As a driver, you know there are a ton of distractions that can take your eyes and mind away from the road. Your teen may be aware of these distractions, but may not know how serious they can affect their driving.
Drivers under 20 are at the highest risk of distracted driving accidents, largely thanks to phones. Cell phone users are 5.36 times more likely to get into an accident. In 2017, 100,687 crashes happened on Texas roads due to distracted driving.
One of the most important conversations you can have with your teen is about safe driving. Here are a few ways to positively encourage them to do so.
1. Lead by example
Kids learn behavior from their role models. They aren’t likely to stay off their phone behind the wheel if they see you on your phone behind the wheel. The earlier you can set an example, the better. If your teen has often seen you on your phone while driving already, tell them that you want to practice safer driving with them.
You can have them encourage you to stay off your phone or engage in other distracting behaviors while you drive, as you’ll do the same for them.

• _Data lines_

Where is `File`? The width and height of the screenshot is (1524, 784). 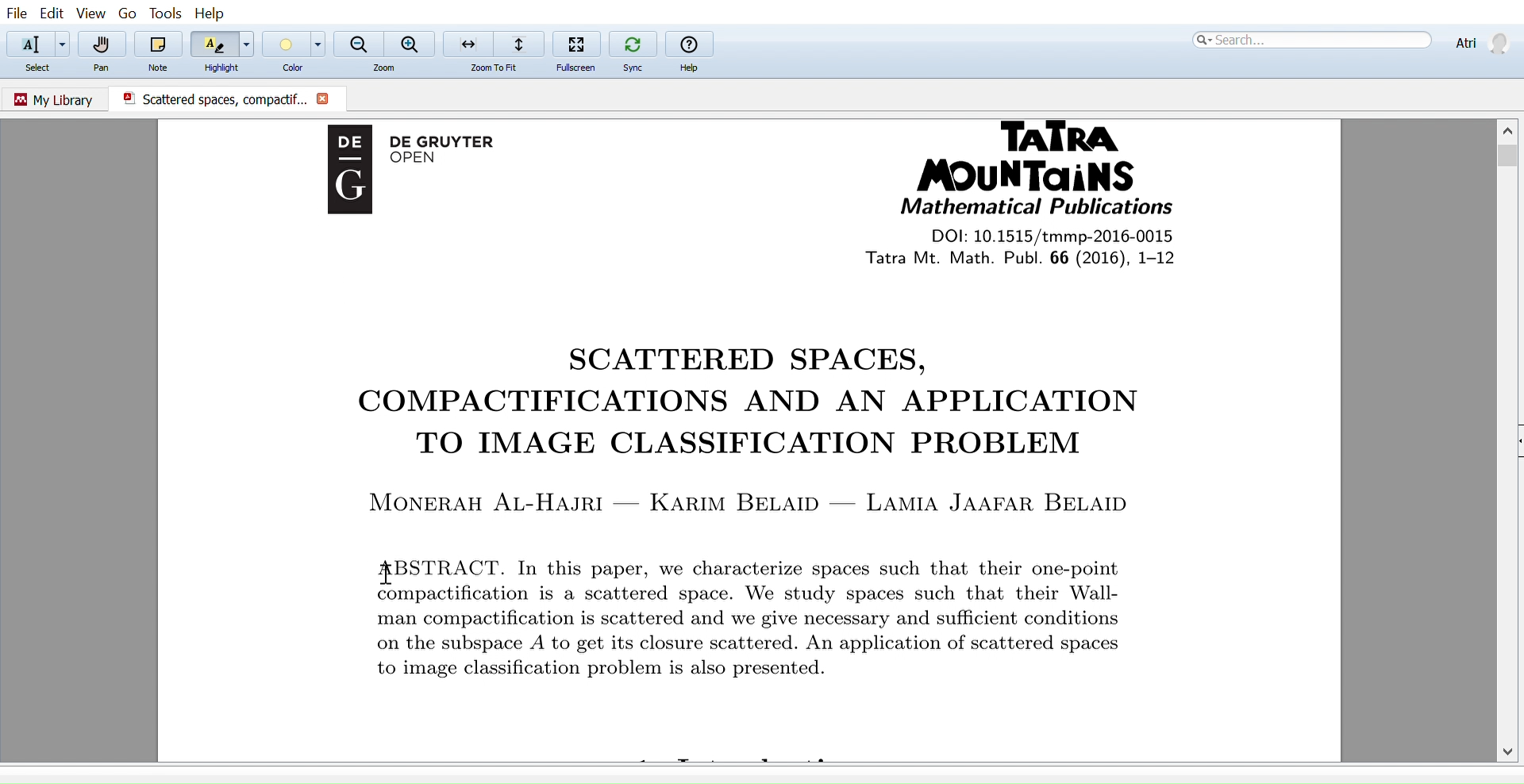 File is located at coordinates (16, 13).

• _Problem set_
a: According to the text on teen distracted driving, how many crashes on Texas roads were caused by distracted driving in 2017?
b: Write the next part of the text on teen distracted driving, picking up right after its final sentence.
The listing comes from a separate source and has no connection to the text.

• _Task-by-task answers_
a: 100,687 crashes.

b:
2. Give them the tools to succeed
There are several apps that can help reduce your teen’s distractions. If your teen uses their phone for music or Bluetooth calling, they probably won’t want to put it away completely. Instead, help them set up an app to lock certain features or allow hands-free control.
Keeping your teen’s phone on a mount also helps them keep their eyes close to the road and minimizes the time their hands are off the wheel should they use it.
This isn’t the perfect solution, but especially as we are increasingly depending on constant-communication, your teen may be less inclined to turn off and stow their phone. But this way, you can allow them to use it in a much safer manner.
3. Peer influence
Peer influence also plays a part in distracted driving. Others in the car can be a positive or negative influence on the driver. A 2015 AT&T study showed that 85% of participants would download an app to block their phone notifications if one of their “top 5” closest communicators asked them to. Many drivers are receptive to those they care about – if only those people asked them to change their behavior.
Talk to your teen and their friends about how they engage with one another. Encourage them to support one another to make safe driving habits. It’s also important to talk to them about being aware of their behavior in the car to support safe driving.
4. Positive reinforcement
New drivers hear a lot of negative comments concerning what they’re doing wrong. While this is often vital, they also need to hear positive reinforcement of their safe driving skills.
Both on and off the road, don’t be afraid to compliment your teen on something they did well. It could be the way they maintained the speed limit. Or how they told their friend to text them when they get home safely.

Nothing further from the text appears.